◆ Required task ◆
Rewrite the items starting with the line that contains "You are a GUI" and going on through the line that contains "(1029, 801)", changing "screenshot" to "screen capture" and leaving everything else as it stands. Omit the pictures from your answer.

◆ Material for this task ◆
--- Start ---
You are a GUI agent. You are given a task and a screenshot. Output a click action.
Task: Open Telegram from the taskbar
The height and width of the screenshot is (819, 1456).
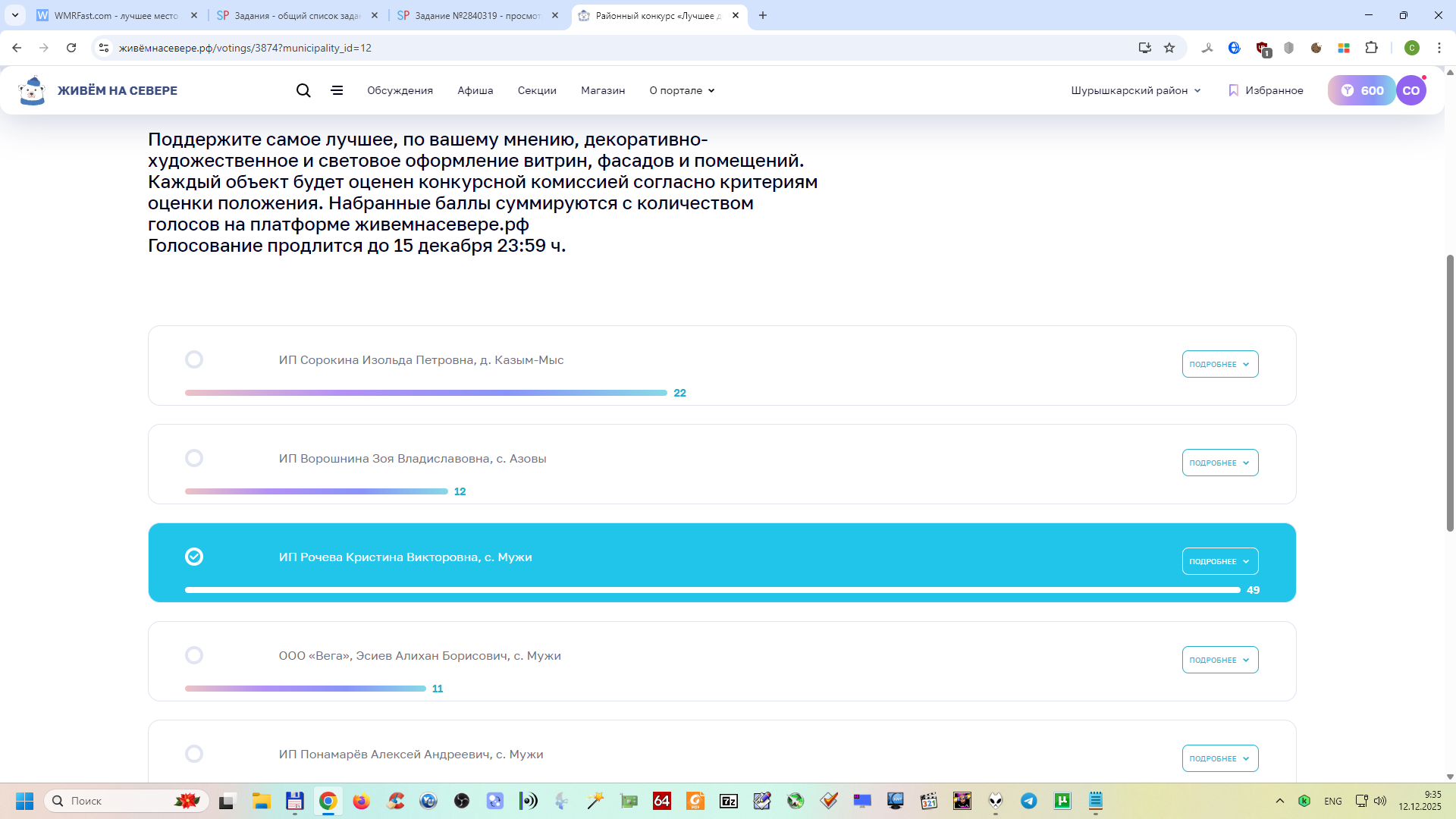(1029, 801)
--- End ---
--- Start ---
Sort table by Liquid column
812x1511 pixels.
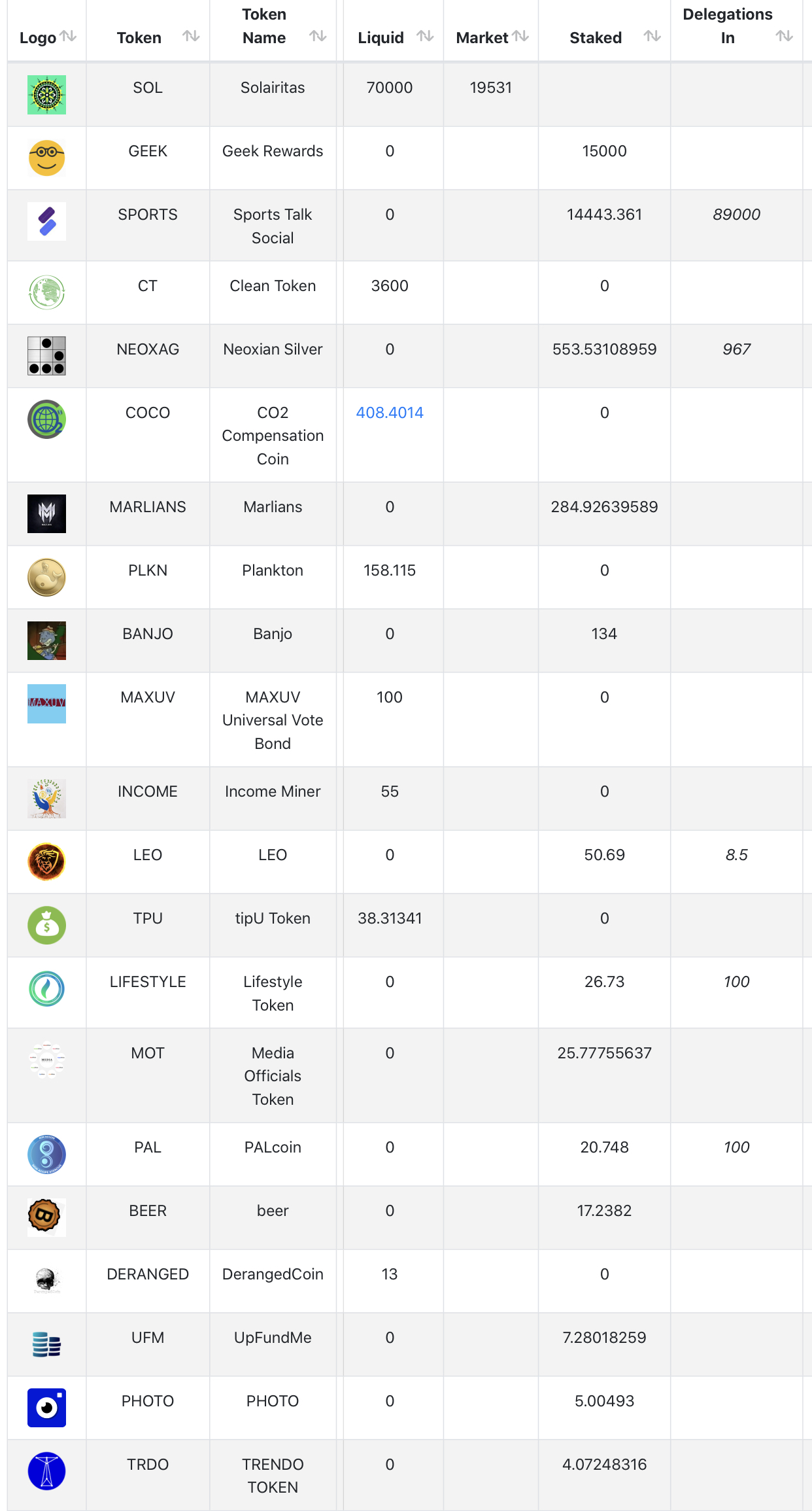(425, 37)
--- End ---
◆ Right answer ◆
You are a GUI agent. You are given a task and a screen capture. Output a click action.
Task: Open Telegram from the taskbar
The height and width of the screen capture is (819, 1456).
(1029, 801)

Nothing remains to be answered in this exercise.